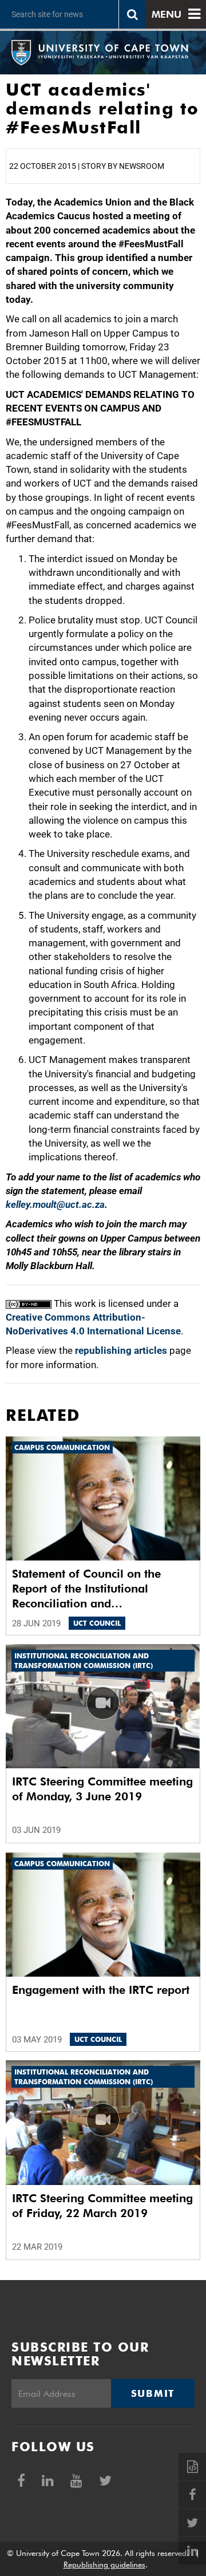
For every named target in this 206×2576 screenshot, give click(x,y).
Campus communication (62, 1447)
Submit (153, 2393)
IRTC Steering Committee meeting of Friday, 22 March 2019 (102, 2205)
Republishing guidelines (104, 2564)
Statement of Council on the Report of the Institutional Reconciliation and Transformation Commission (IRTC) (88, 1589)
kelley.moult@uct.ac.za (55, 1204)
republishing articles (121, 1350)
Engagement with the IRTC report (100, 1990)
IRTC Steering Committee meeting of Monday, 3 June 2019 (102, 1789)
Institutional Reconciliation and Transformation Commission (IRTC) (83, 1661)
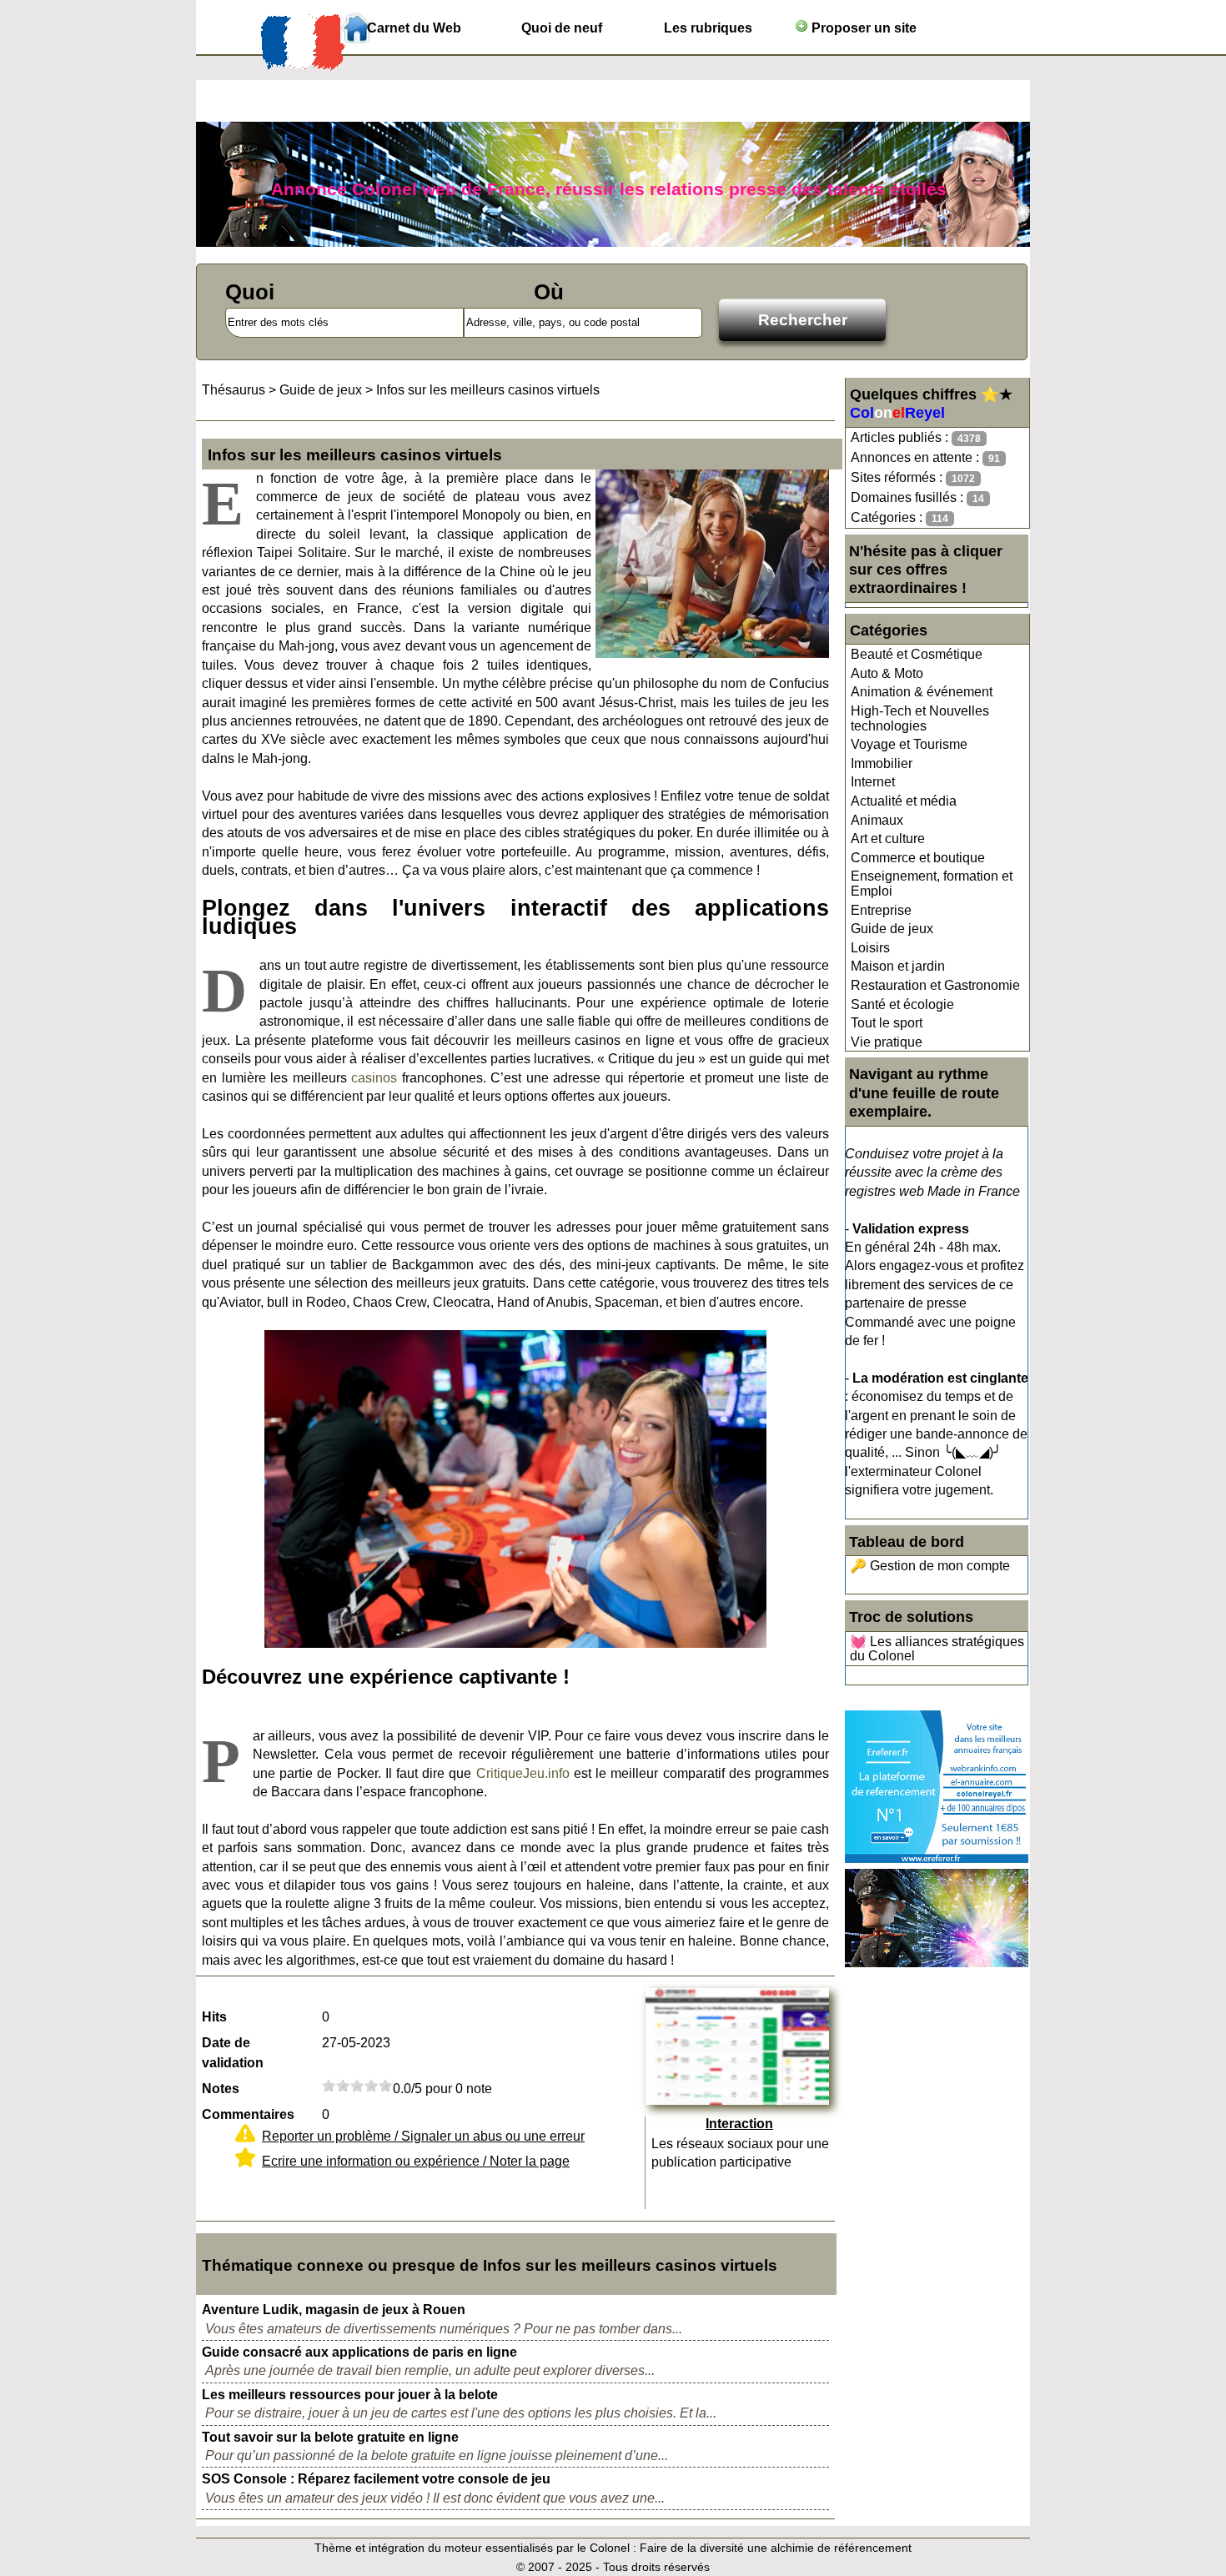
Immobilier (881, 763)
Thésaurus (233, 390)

> ASSIGNMENT
Each record above must be set down again unchanged, with its pictures left out.

> ANSWER TO THE EXERCISE
For every named target in this 206×2576 screenshot, give click(x,y).
Campus communication (62, 1447)
Submit (153, 2393)
IRTC Steering Committee meeting of Friday, 22 March 2019 (102, 2205)
Republishing guidelines (104, 2564)
Statement of Council on the Report of the Institutional Reconciliation and Transformation Commission (IRTC) (88, 1589)
kelley.moult@uct.ac.za (55, 1204)
republishing articles (121, 1350)
Engagement with the IRTC report (100, 1990)
IRTC Steering Committee meeting of Monday, 3 June 2019 (102, 1789)
Institutional Reconciliation and Transformation Commission (IRTC) (83, 1661)
Immobilier (881, 763)
Thésaurus (233, 390)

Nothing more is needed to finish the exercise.